Obwohl sich beide Effekte auf die Funktionsweise des menschlichen Gedächtnisses beziehen, beschreiben sie unterschiedliche Phänomene.

  • Der Zeigarnik-Effekt bezieht sich auf die Art und Weise, wie wir unvollständige Aufgaben verarbeiten – er besagt, dass wir dazu neigen, uns an unvollständige oder unterbrochene Aufgaben mit größerer Genauigkeit zu erinnern als an abgeschlossene Aufgaben.
  • Der Ovsiankina-Effekt bezieht sich auf das Gegenteil: die Tatsache, dass wir uns an abgeschlossene Aufgaben besser erinnern als an nicht abgeschlossene.

Wenn man darüber nachdenkt, ergibt es Sinn, dass unser Gehirn auf diese Weise arbeitet. Wenn Sie mit einer unvollständigen Aufgabe beschäftigt sind, muss Ihr Gehirn alle Schritte verfolgen, die Sie unternommen haben und was noch zu tun ist, um die Aufgabe zu beenden. Wenn Sie dagegen eine Aufgabe abgeschlossen haben, ist es nicht mehr so dringend, sich die Details zu merken – und deshalb verwendet Ihr Gehirn nicht mehr so viel Energie auf die Erinnerung daran.

Unterbrechung der Aufgabe

Eine Person mit hohen Ambitionen ist eher in der Lage, Ablenkungen und Unterbrechungen zu überwinden. Es wird erwartet, dass sie bei Aufgaben, die unterbrochen wurden, bessere Leistungen erbringen als Personen, die nicht von diesen Zielen oder Ambitionen angetrieben werden.

Wenn unter anderem Schüler an einer Aufgabe arbeiten und der Lehrer sie unterbricht, dauert es länger, bis sie wieder in die Spur kommen, als bei Schülern mit intrinsischer Motivation.

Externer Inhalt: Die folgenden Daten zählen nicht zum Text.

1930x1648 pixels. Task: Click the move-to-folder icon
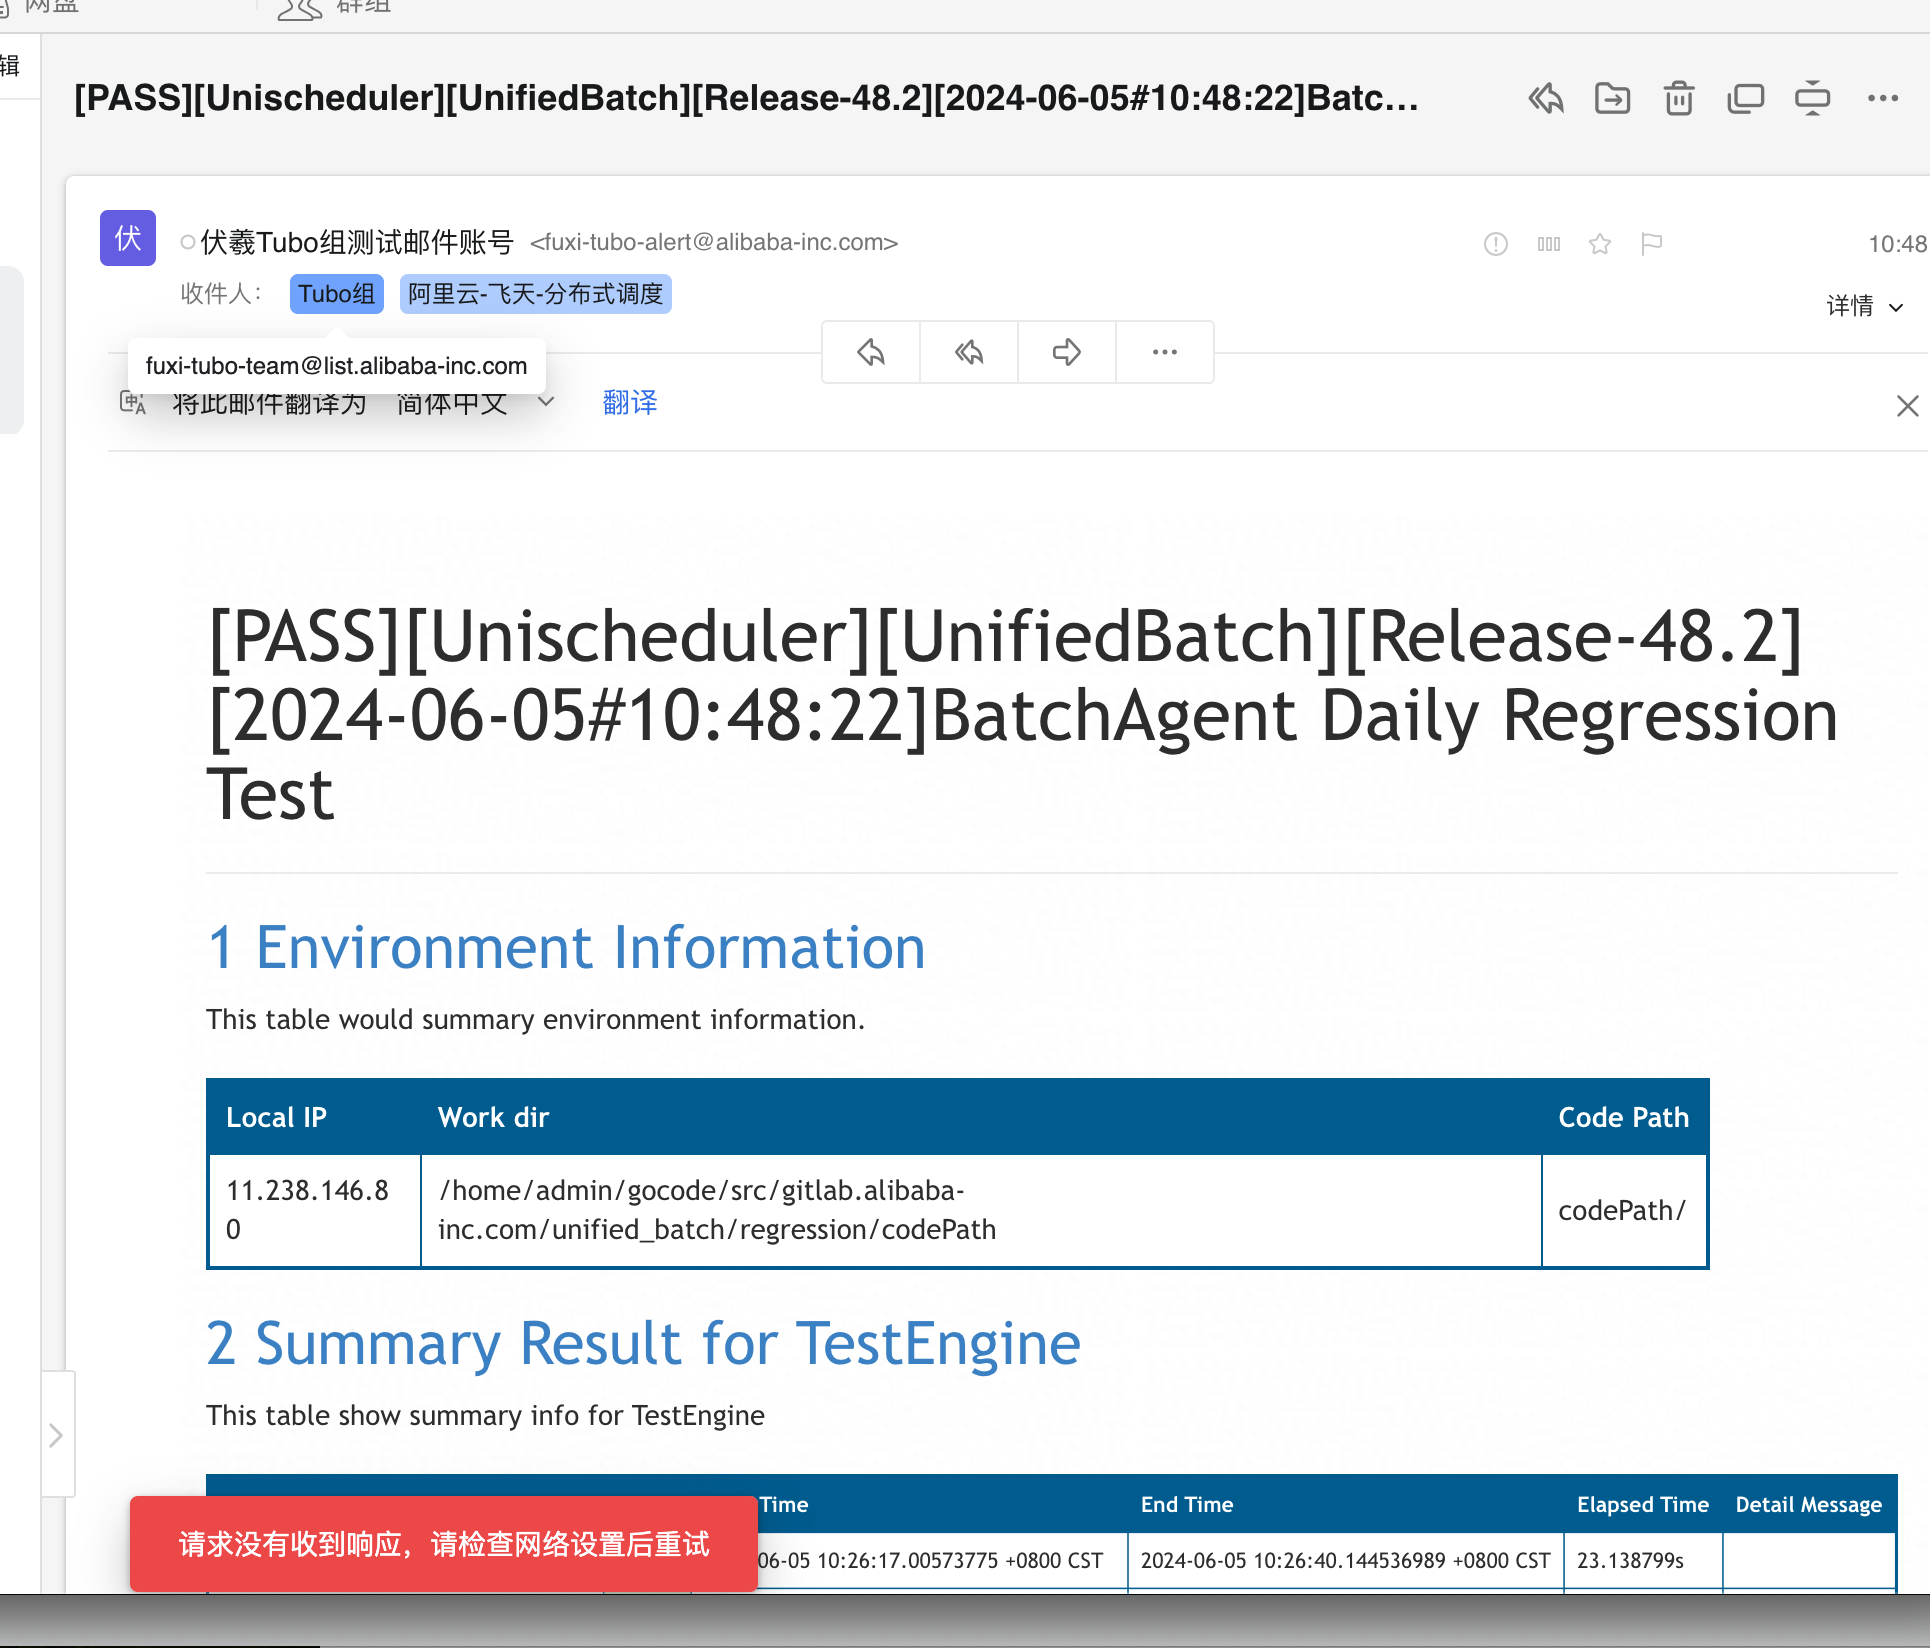(1612, 99)
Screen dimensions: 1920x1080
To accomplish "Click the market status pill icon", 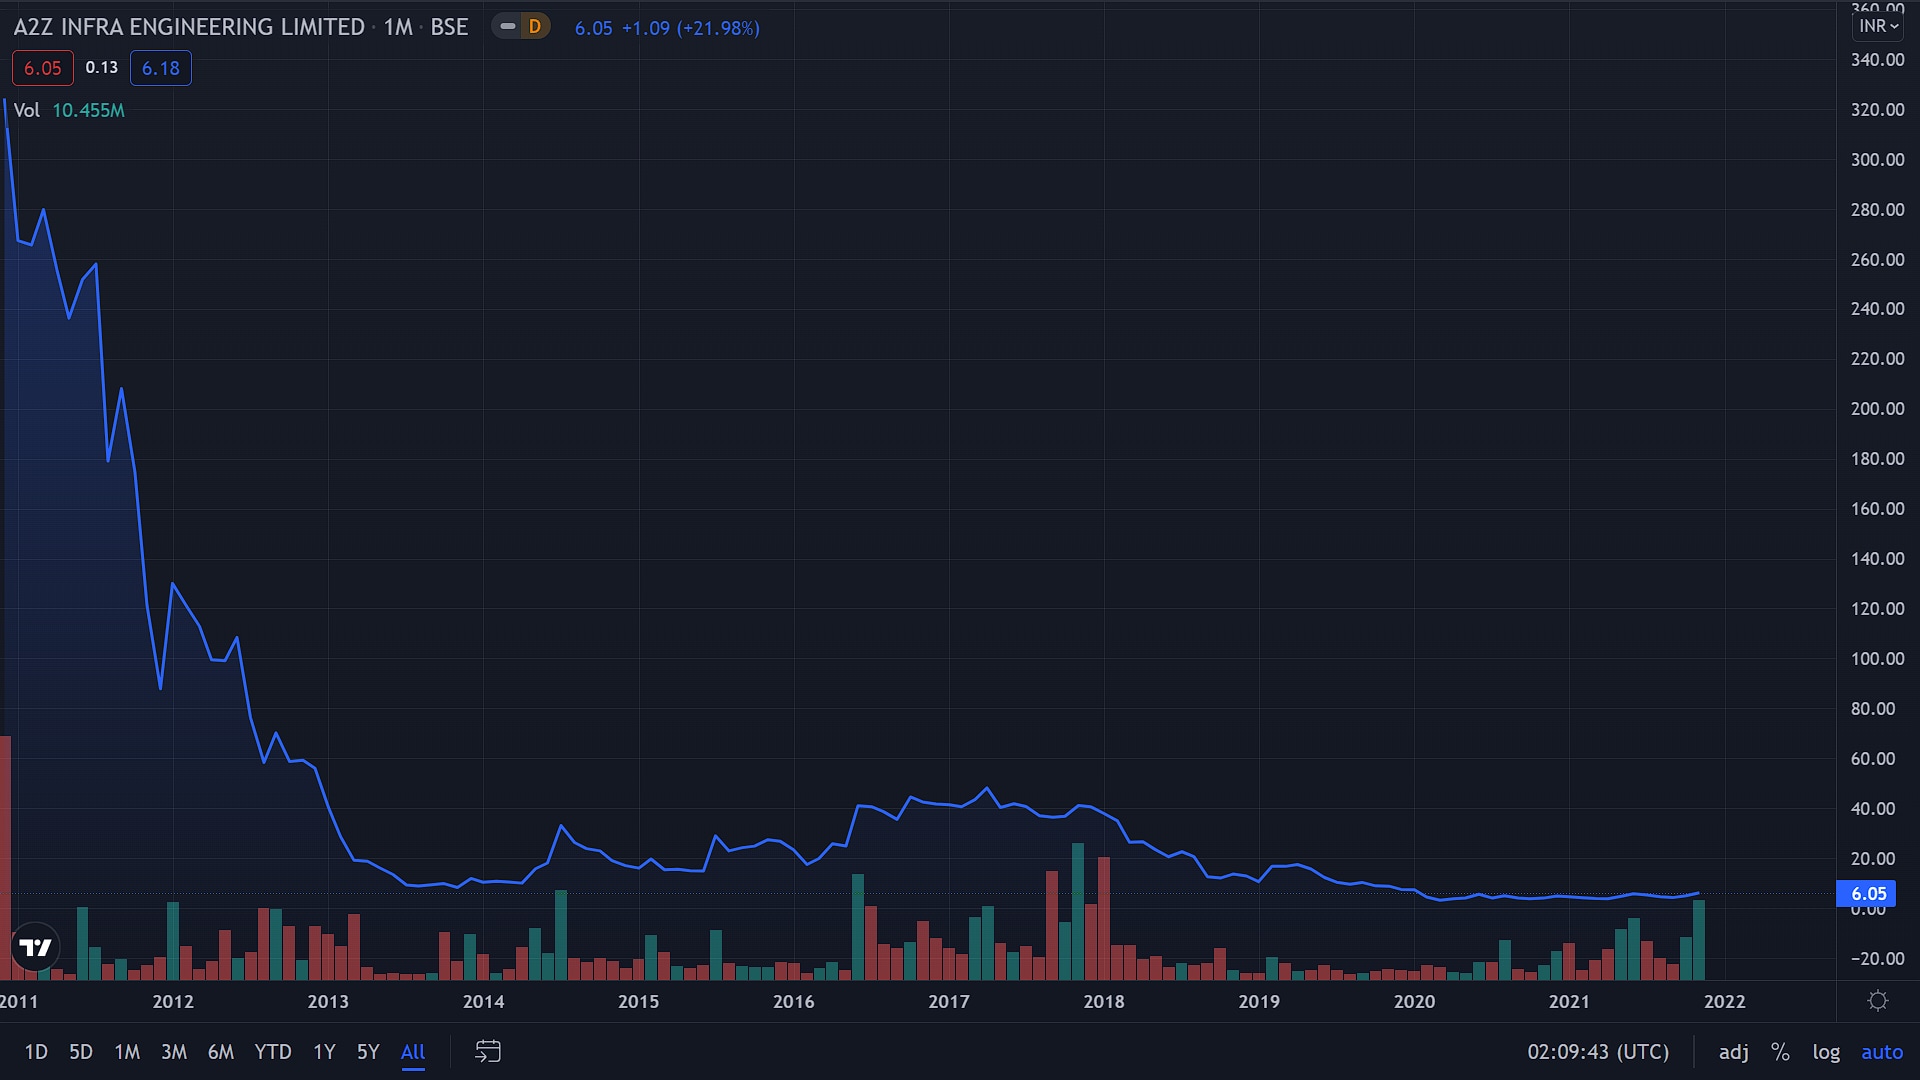I will click(508, 27).
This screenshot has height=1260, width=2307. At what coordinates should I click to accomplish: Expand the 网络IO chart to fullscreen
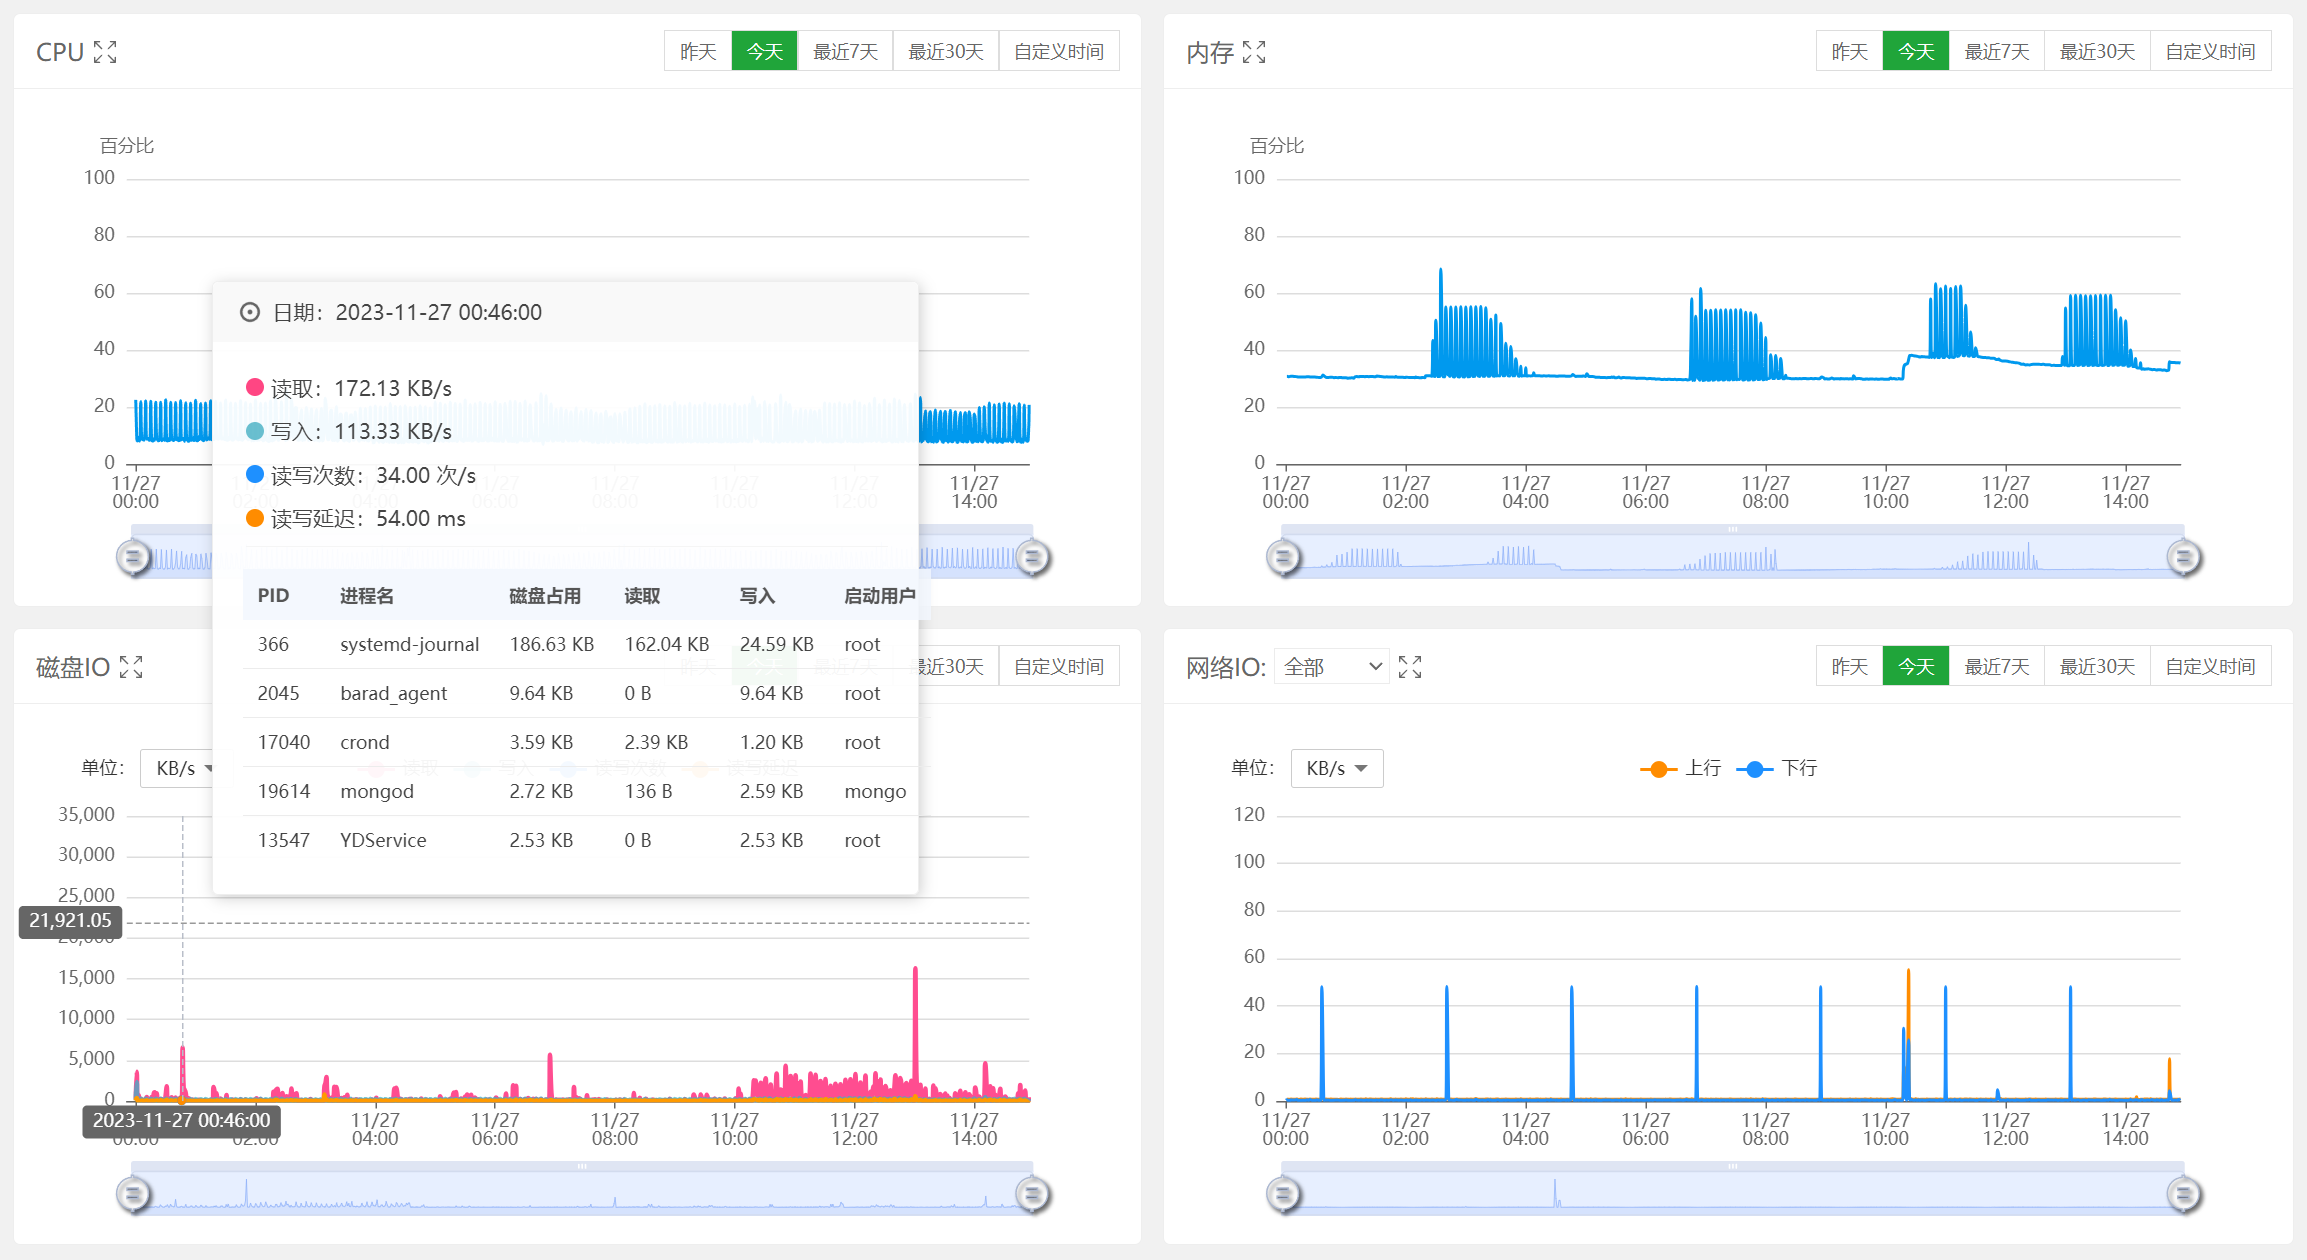click(1410, 667)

Die erste Theorie besagt, dass der Ovsiankina-Effekt auftritt, weil Unterbrechungen zu einem Rückgang der Motivation führen. Deswegen ist der Effekt bei Personen mit geringem Grit und niedrigen persönlichen Ansprüchen stärker ausgeprägt. Wie bereits erwähnt, können Grit und persönliche Ansprüche als zwei verschiedene Facetten der Persönlichkeit betrachtet werden, die jedoch beide die Motivation beeinflussen. Eine andere Theorie besagt, dass Unterbrechungen das Gefühl der Selbstkompetenz einer Person verringern, was wiederum bei Personen mit hohen persönlichen Ansprüchen zu einer größeren Ausdauer führt.

Eine andere Theorie besagt, dass Unterbrechungen das Gefühl der Selbstkompetenz einer Person verringern, was wiederum bei Menschen mit hohen persönlichen Ansprüchen zu größerer Ausdauer führt.

Der Wirkung des Ovsiankina-Effekt auf Ziele

Der Ovsiankina-Effekt besagt, dass bei der Arbeit an einem Ziel die Zeit oder der Aufwand, den man für das Projekt aufwendet, nicht so sehr ins Gewicht fällt wie der allgemeine Ehrgeiz dieses Ziels.

Wenn Sie sich ehrgeizige Ziele setzen, werden Sie diese auch erreichen, selbst wenn Sie auf dem Weg dorthin abgelenkt und unterbrochen werden. Das liegt daran, dass Ihr Gehirn trotz der Ablenkung unbewusst härter arbeitet, um die Ablenkung zu kompensieren, und Ihnen so hilft, Ihr Ziel schneller zu erreichen.